**WORK REQUIRED**
Pick out all lines of the entries that include the word "button" and copy them.

**AVAILABLE RECORDS**
****
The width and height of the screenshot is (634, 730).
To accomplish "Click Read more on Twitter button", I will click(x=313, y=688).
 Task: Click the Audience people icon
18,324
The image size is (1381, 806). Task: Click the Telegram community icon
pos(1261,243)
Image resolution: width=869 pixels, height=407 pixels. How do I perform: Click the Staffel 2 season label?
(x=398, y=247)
****
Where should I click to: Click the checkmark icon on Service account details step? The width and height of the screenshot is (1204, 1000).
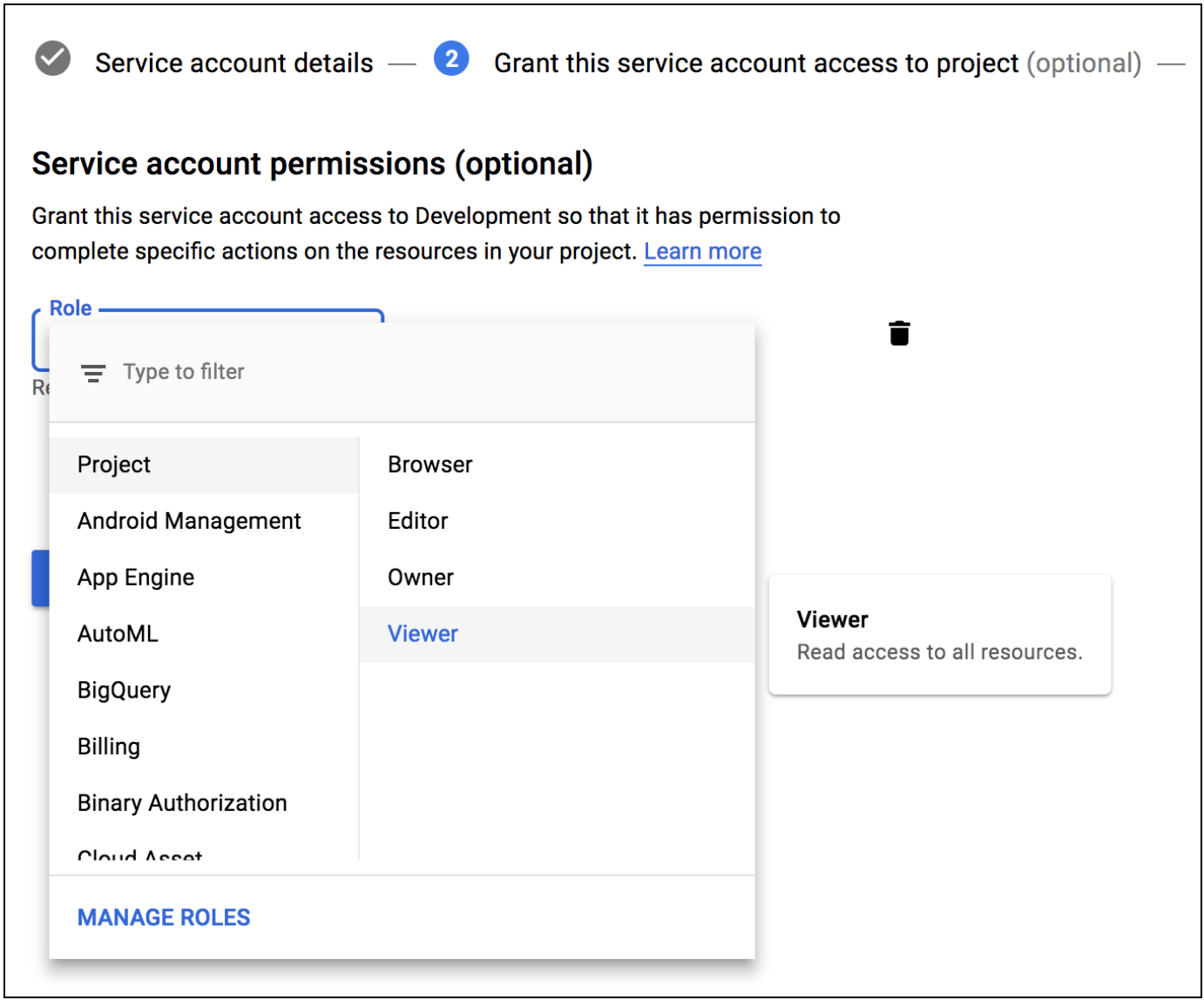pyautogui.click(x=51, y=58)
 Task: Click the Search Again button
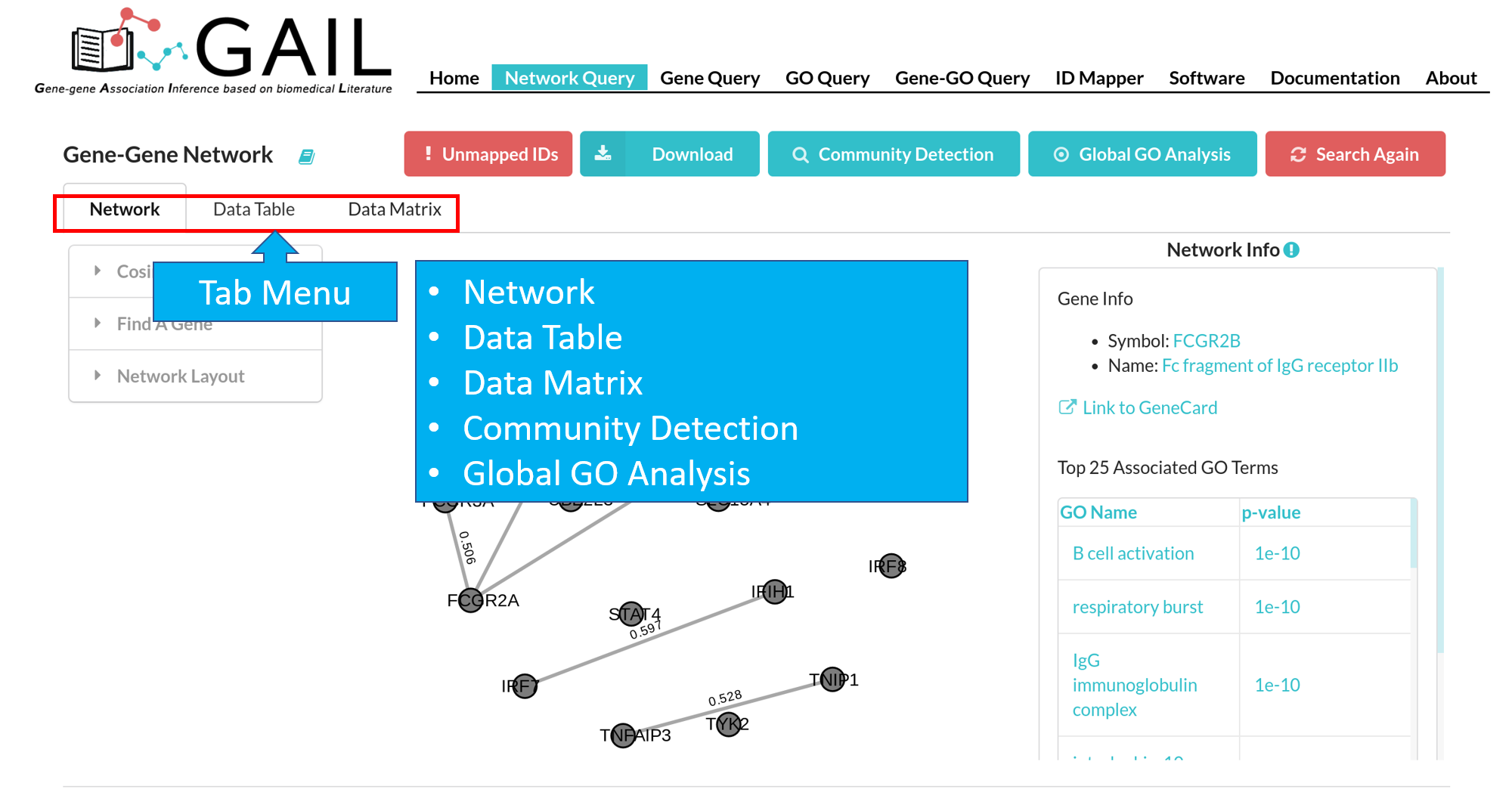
****
**PROBLEM SOLUTION**
To accomplish "Click Read more on Twitter button", I will click(x=313, y=688).
 Task: Click the Search Again button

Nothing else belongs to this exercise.